Please, guys, don't hold MiBiz as the standard for business news. It's not a news organization, and at the company level, makes no claims to be one. They're a marketing outlet, plain and simple. If you compare it with the GR Press or WOOD TV, the b2bs, you're comparing the proverbial apples and oranges.

This is why it and similar publications, such as OntheTown, West Michigan Christian, Recoil, the website GRNow and to a lesser degree GR Mag have such upbeat outlooks--and I for one think these are a stretch, because I think MiBiz has more in common with the pay-for-coverage Business Update.

These pubs all give their readers what they want to read, and usually without a bull-hookey filter.

Here's an example--if you don't want to hear bad things about the Iraq War, and no matter what your views, as a veteran I can tell you most any war news is bad, you should probably pick up Stars and Stripes and skip the NY Times.

Likewise, if you don't want cynicism in your local business news.
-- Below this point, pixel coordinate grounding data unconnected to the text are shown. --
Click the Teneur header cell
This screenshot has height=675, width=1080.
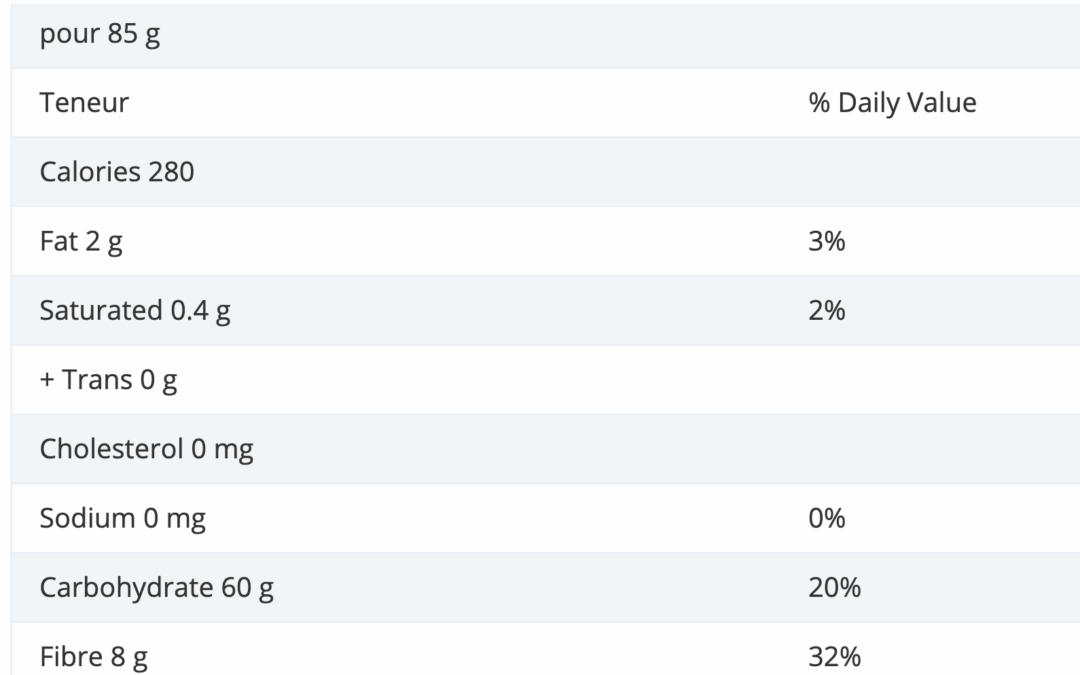coord(84,103)
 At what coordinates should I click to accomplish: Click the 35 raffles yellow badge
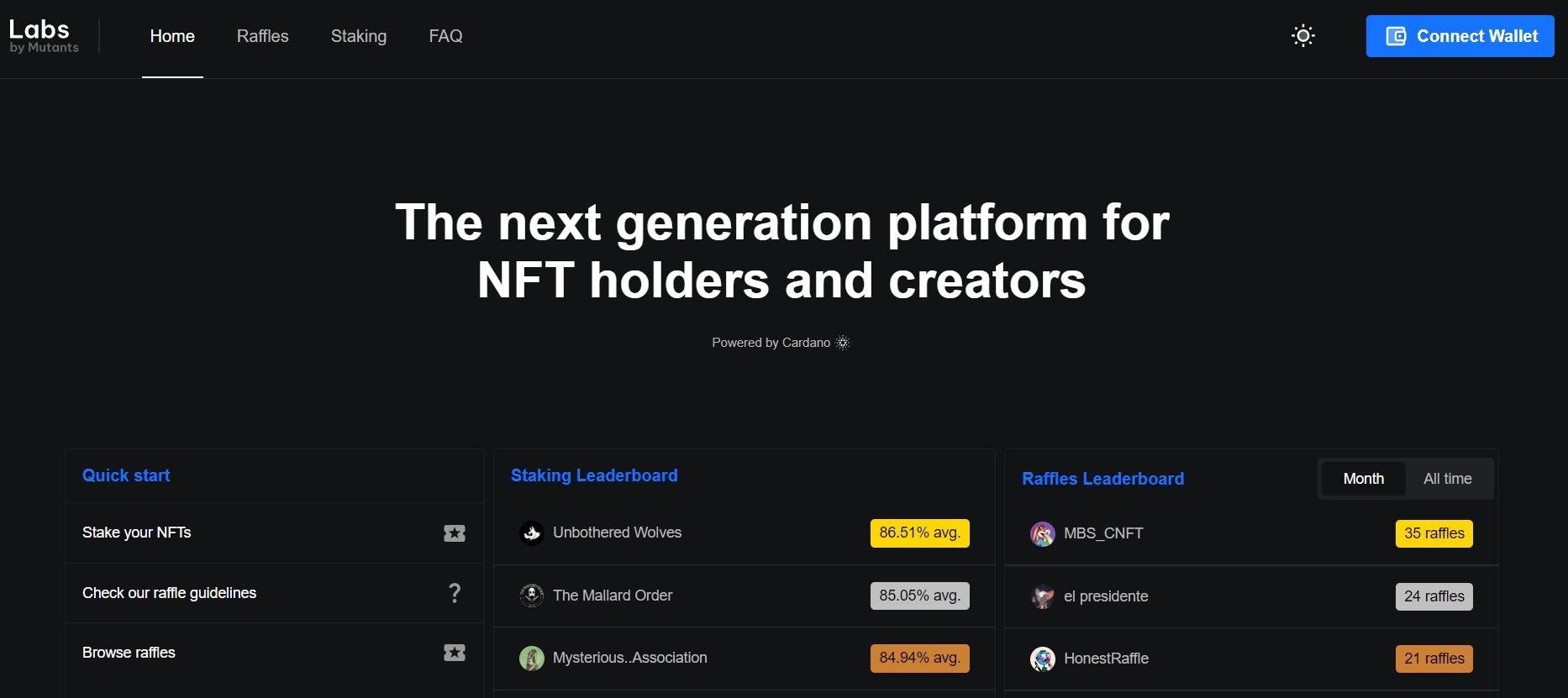coord(1434,534)
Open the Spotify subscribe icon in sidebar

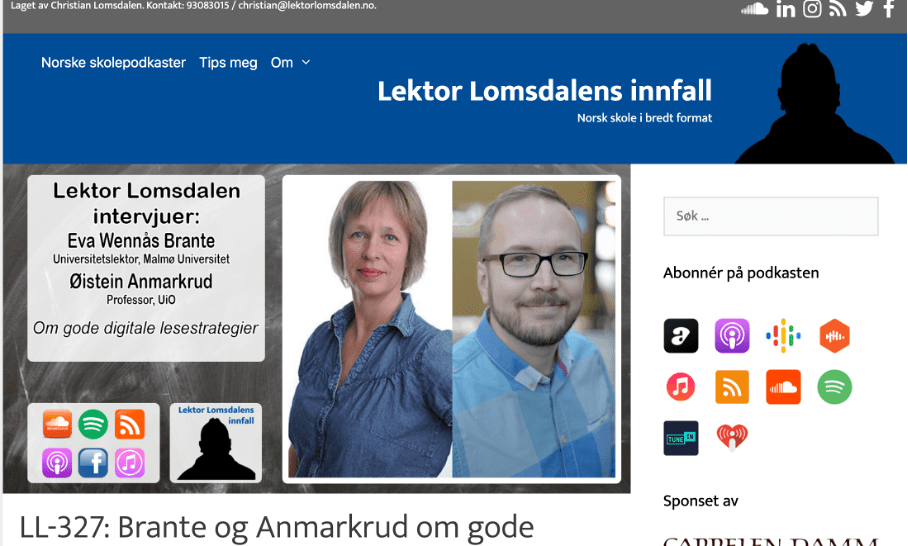pyautogui.click(x=834, y=387)
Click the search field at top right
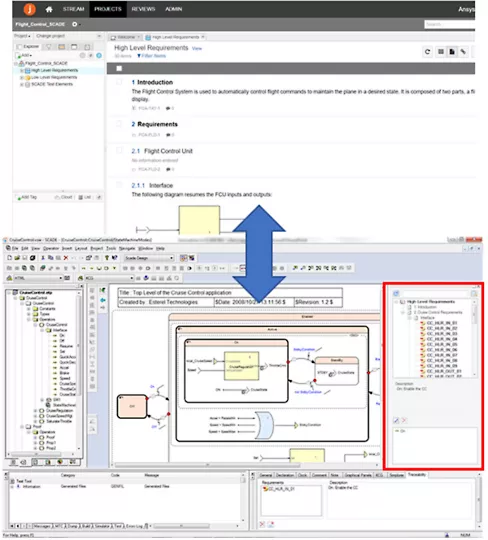 449,24

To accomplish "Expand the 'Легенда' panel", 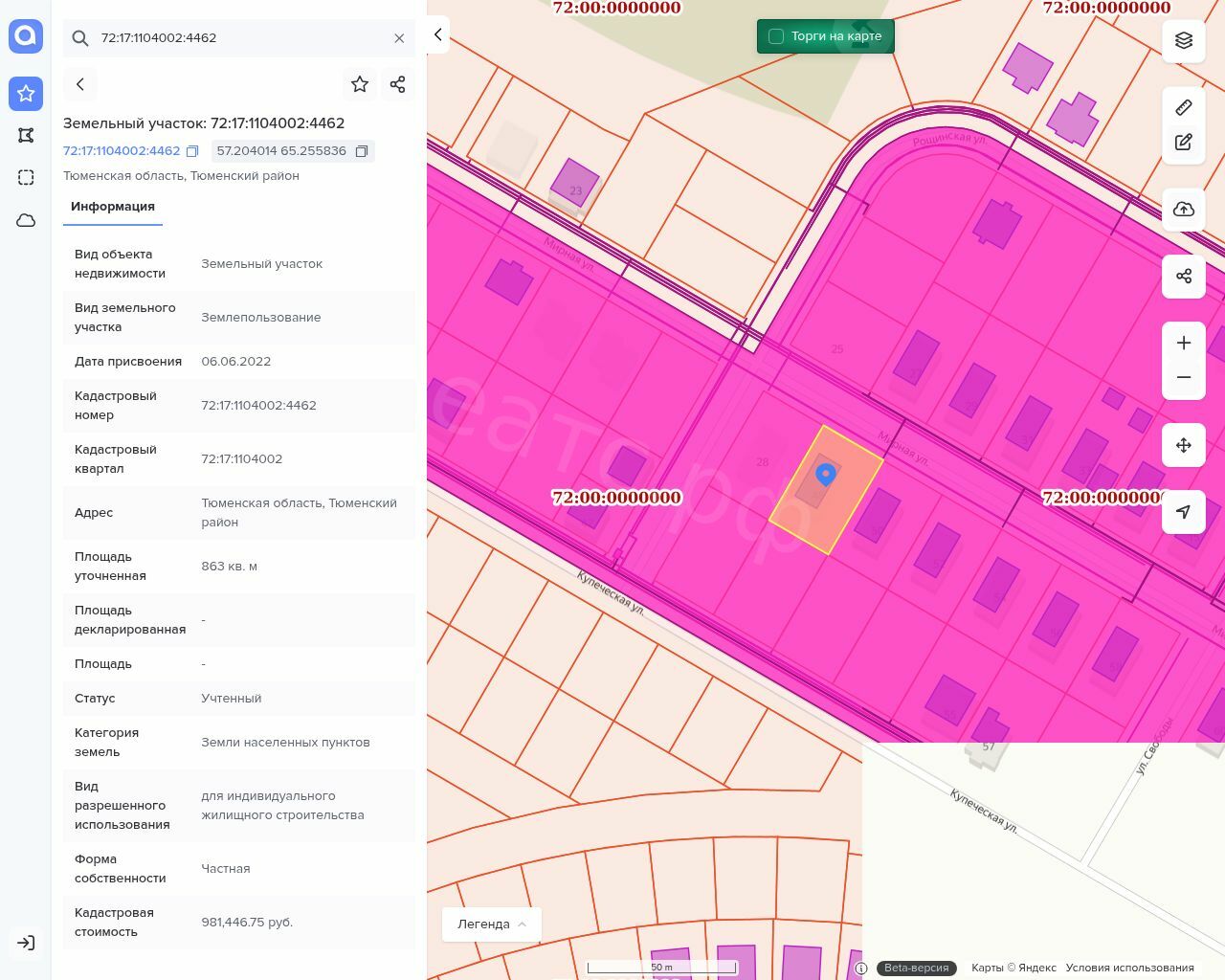I will pyautogui.click(x=491, y=924).
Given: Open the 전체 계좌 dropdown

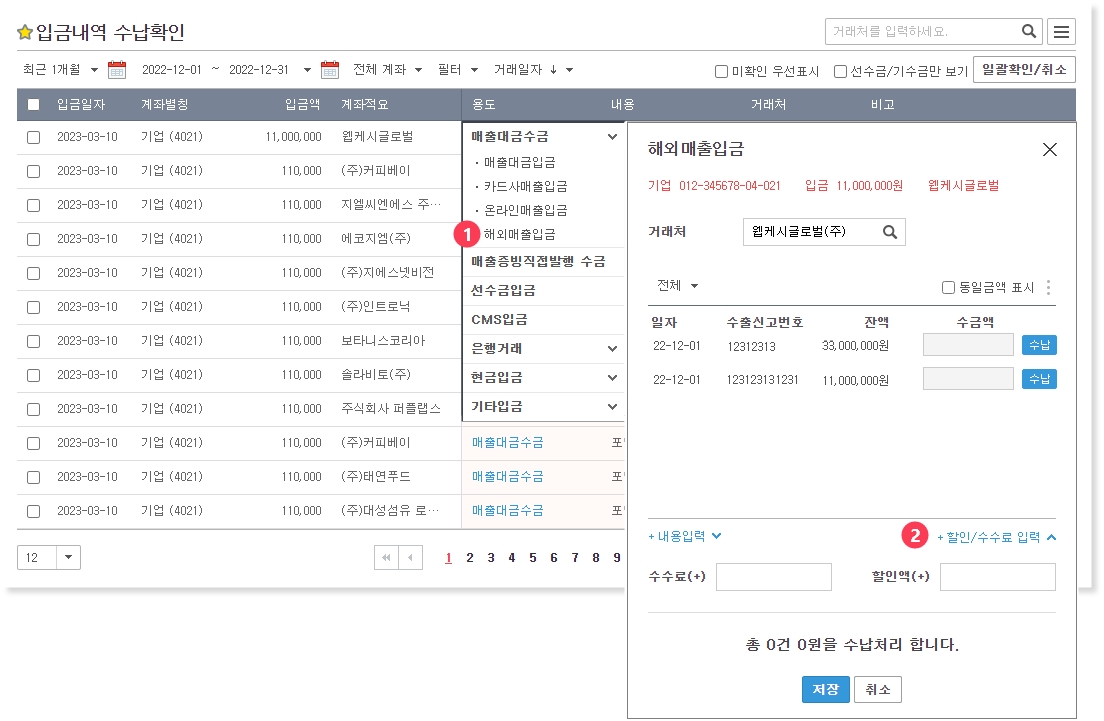Looking at the screenshot, I should [x=388, y=70].
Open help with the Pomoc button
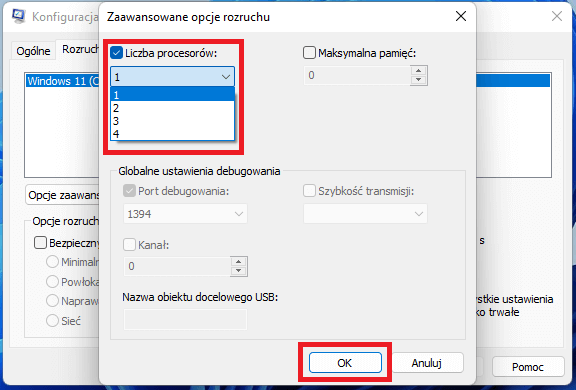The width and height of the screenshot is (576, 390). pos(528,366)
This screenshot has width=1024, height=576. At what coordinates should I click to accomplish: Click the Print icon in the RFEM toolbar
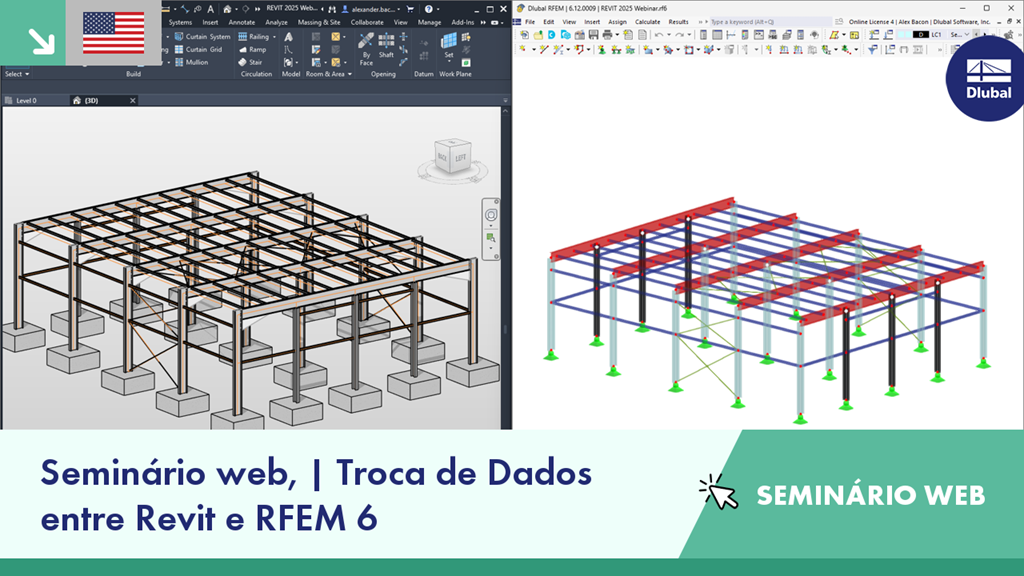click(606, 36)
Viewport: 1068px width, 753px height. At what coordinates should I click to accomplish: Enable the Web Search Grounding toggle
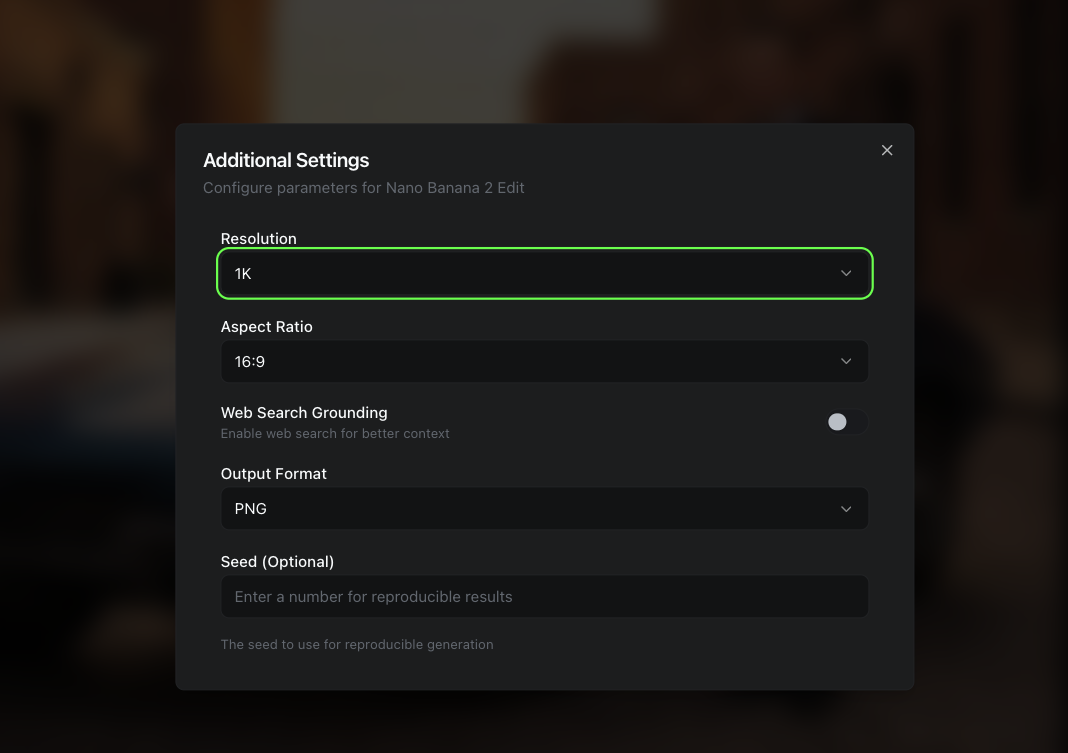point(845,422)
Don't read a newspaper. Journalists aren't negative, they just don't want to look stupid when something goes belly up. With that said, TV news does seem to often have stories created only to drum up fear.

That's my $0.02.

And come on, do we really need to read: "Tons of development in Grand Rapids!!!" every single week. For anyone that isn't an armchair developer, it gets boring pretty quick. Even if you were to create a publication explicitly for that (our company has one) the look at how much is getting built well runs dry pretty quick.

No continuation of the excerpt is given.